When the woodcut was made, in 1521, the Reformation could still claim Desiderius Erasmus as a supporter. At something over fifty, he had published a version, at least, of everything by which he is best known, including The Praise of Folly and his edition of the New Testament. He was the most famous scholar in Europe, his influence already powerful in learned and pious circles everywhere. He had, certainly, a good share of scholar’s vanity, and was not inclined to underplay his achievement, his disagreements with conventional churchmen, his acquaintance with important people or the advice he had given to princes and prelates. This was not unjustified, however. As the woodcut implies, he had produced the first great document of Biblical or evangelical humanism, following in the footsteps of the Italian, Lorenzo Valla, in applying the critical methods of Renaissance Classical scholarship to sacred texts. His edition of the New Testament in the original Greek in 1516, with a parallel Latin translation, and annotations, was the first such text to be published. Aimed at recovering the pristine sense of the prime document of Christianity, it was Luther’s mainstay for his German translation of 1521. By that year, Luther had revealed himself as a much more formidable critic of the state of the Church, among other things in his realisation of the power of the vernacular. All Erasmus’s writings were in Latin. In 1521, Luther’s books were publicly burned as heretical. Erasmus was moved to protest: you could, he warned the Church, make bonfires of books, or even of men, but this was no cure for your own corruption. Later, Luther and Erasmus fell out over free-will and predestination, and the need to stand up and be counted, Erasmus disliking Luther’s aggressive individualism as much as Luther despised Erasmus’s evasiveness and – as he saw it – impiety.
For the moment, though, they were agreed.
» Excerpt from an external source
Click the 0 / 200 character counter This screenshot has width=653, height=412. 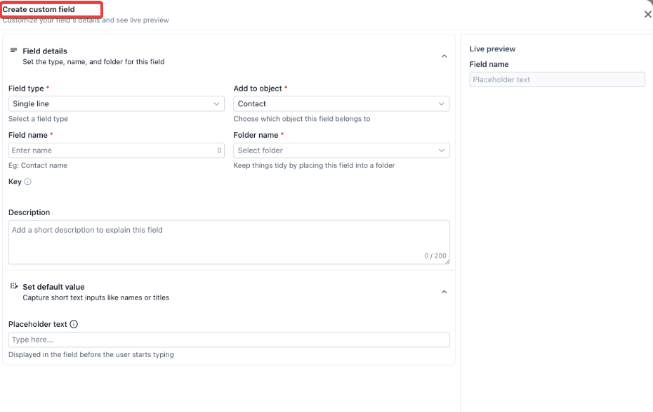coord(435,256)
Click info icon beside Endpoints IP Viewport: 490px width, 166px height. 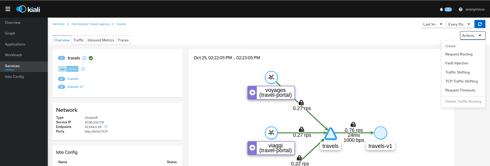coord(106,127)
Erasmus was reasonably prosperous and fairly content, though bothered by the Louvain theologians. He was back in the Netherlands and comfortable at Anderlecht, near Brussels, where his house can still be visited. That year he left it for Basel and the better working conditions of association with Johann Froben, his printer from 1513 to his death, and the Basel learned circle. He stayed in Basel until driven out in 1529 by Reformation excess; he returned in 1535, to die the following year.
In what Erasmus wrote against Luther and such disciples as Ulrich von Hutten, there is a great deal of offensive language, reflecting his horror of violence and separatism. By and large, however, he was the soft man, and a better judge of how the Reformation might be guided and so contained than More, the hard man, whose solution was to crush it. Erasmus, if heeded, might have saved Europe from the confessional and secular brutalities of which 16th-century history is the sad record.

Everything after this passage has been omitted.